Wanneer u een hoofdversie verwijdert, worden alle bijbehorende versies ook verwijderd. De oorspronkelijke hoofdbestanden worden naar de Prullenmand van uw computer verplaatst. Lees zorgvuldig de berichten die worden weergegeven om de actie te bevestigen.

Andere versies dan hoofdversies verwijderen

Wanneer u versies verwijdert die geen hoofdversies zijn, heeft dit geen invloed op het oorspronkelijke hoofdbestand. De versieminiatuur en de bijbehorende gegevens worden verwijderd uit het bijbehorende XMP-bestand.

Opmerking: Wanneer Weergave Meerdere beelden is ingeschakeld, wordt alleen de actieve versie verwijderd, niet de gehele selectie.

Een hoofdbestand of -versie verwijderen

Selecteer de miniaturen van de hoofdversies die u wilt verwijderen en ga op een van de volgende manieren te werk:
Druk op Verwijderen.
Klik met de rechtermuisknop op een geselecteerde miniatuur en kies Versie > Versie verwijderen.

Als u een hoofdversie hebt geselecteerd, wordt een bericht weergegeven met de waarschuwing dat het oorspronkelijke bestand voor de hoofdversie naar de Prullenmand wordt verplaatst.

Catalogi beheren

U kunt een of meer catalogi maken in uw Bibliotheek. Hoewel u eenvoudig één catalogus kunt gebruiken, kunt u met meerdere catalogi logische groepen maken, zodat u groepen met afbeeldingen kunt doorzoeken, doorbladeren, bewerken en opslaan en back-ups kunt maken zonder de rest van uw bibliotheek te openen.

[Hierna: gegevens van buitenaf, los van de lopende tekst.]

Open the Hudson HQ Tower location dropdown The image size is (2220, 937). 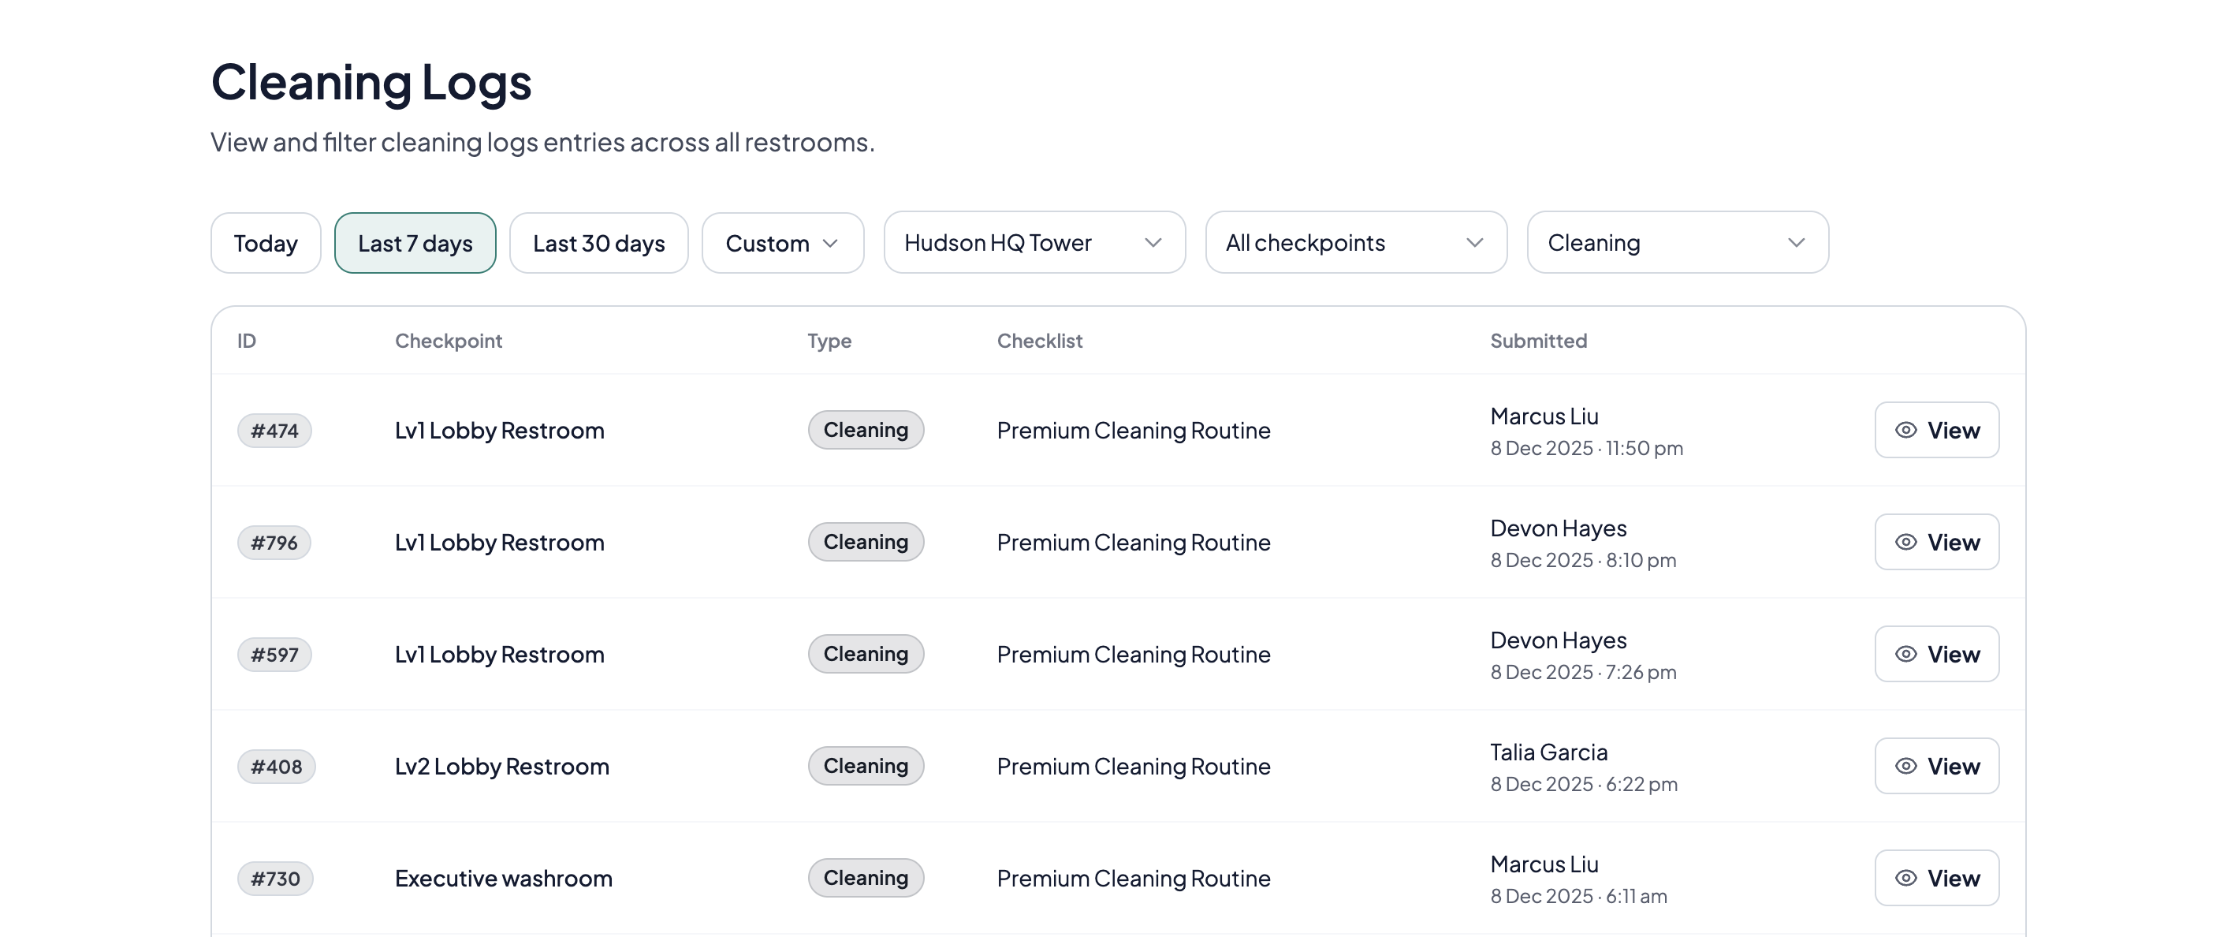click(x=1034, y=242)
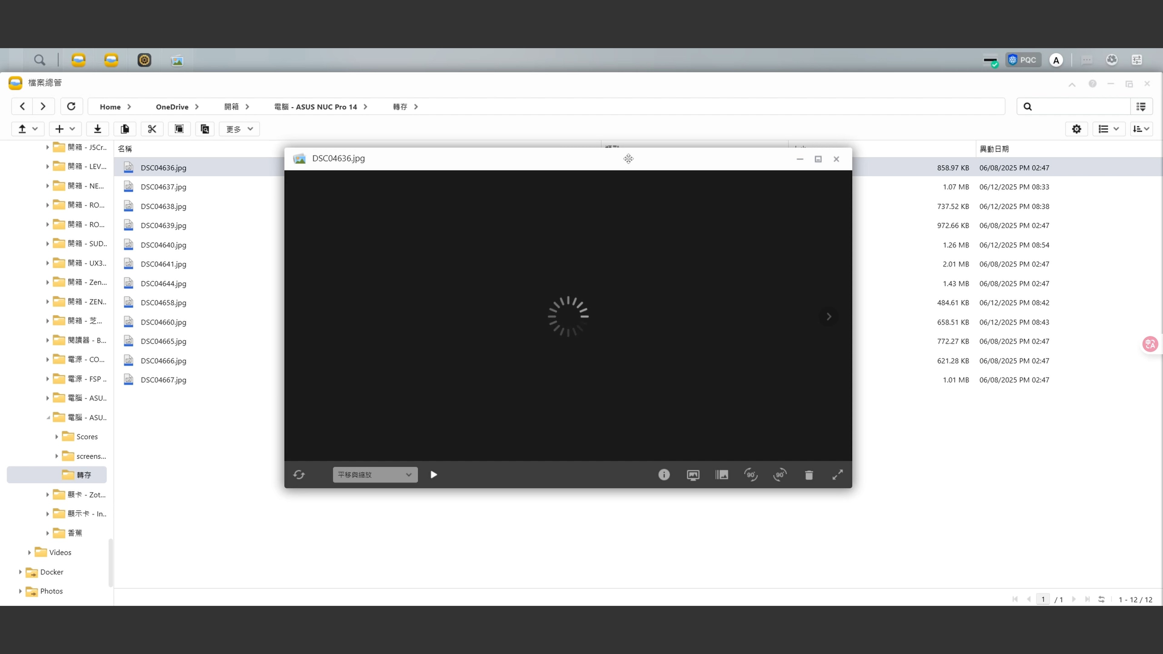Open image info panel
This screenshot has width=1163, height=654.
pyautogui.click(x=664, y=474)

U kunt op elk moment een nieuwe catalogus maken. U kunt catalogi openen of sluiten. Wanneer u een catalogus sluit, wordt deze niet weergegeven in de Bibliotheek.

Een nieuwe catalogus maken

1.Klik met de rechtermuisknop in de sectie Catalogi van het paneel Bibliotheek en selecteer Catalogus > Nieuwe catalogus of klik op Bestand > Nieuwe catalogus in het menu.
2.Kies in het dialoogvenster Nieuwe catalogusmap maken en kiezen een lege map of maak een map.
3.Klik op Map selecteren.

De nieuwe catalogus wordt weergegeven in de sectie Catalogus.

Een bestaande catalogus openen

Klik met de rechtermuisknop in de sectie Catalogi van het paneel Bibliotheek en selecteer Catalogus > Catalogus openen of kies Bestand > Catalogus openen in het menu.

Een catalogus sluiten

Klik in de sectie Catalogi van het paneel Bibliotheek met de rechtermuisknop op de catalogus die u wilt sluiten en kies Catalogus > Catalogus sluiten.